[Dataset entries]
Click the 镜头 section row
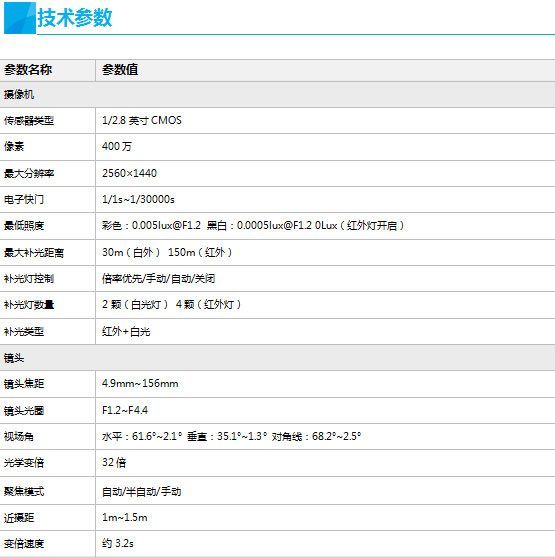The image size is (555, 557). tap(278, 358)
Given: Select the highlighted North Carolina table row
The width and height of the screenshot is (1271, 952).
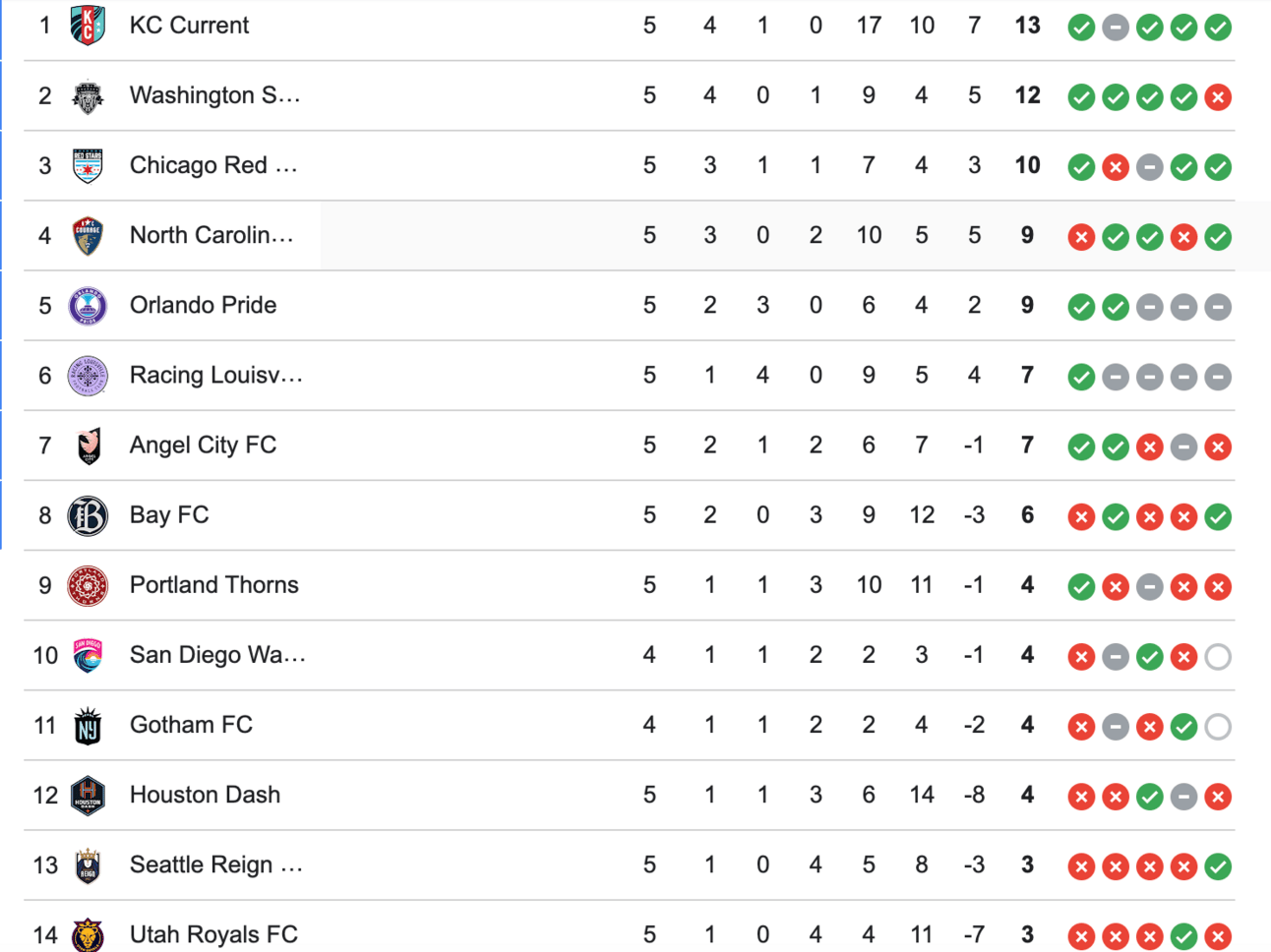Looking at the screenshot, I should pos(630,236).
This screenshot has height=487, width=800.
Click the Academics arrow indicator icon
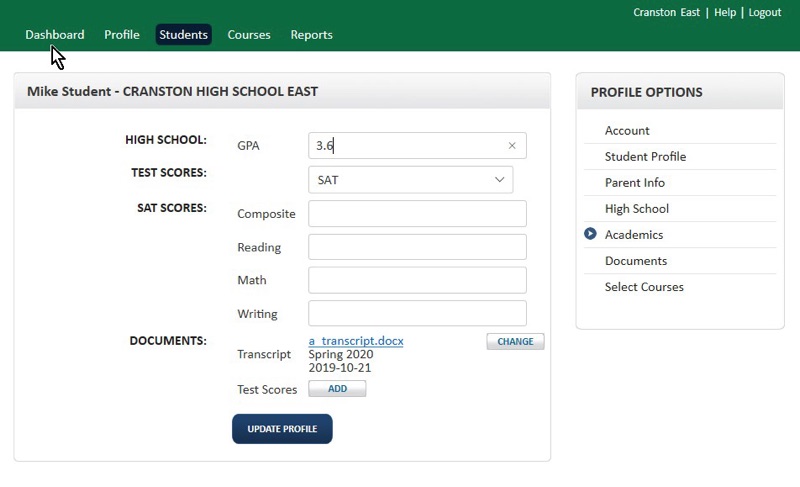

▶ _REQUIRED WORK_
Give all entries again verbatim, without any images.

▶ _TASK RESULT_
Click the 镜头 section row
The image size is (555, 557). tap(278, 358)
Given: Select the highlighted North Carolina table row
The width and height of the screenshot is (1271, 952).
Looking at the screenshot, I should pos(630,236).
This screenshot has height=487, width=800.
Click the Academics arrow indicator icon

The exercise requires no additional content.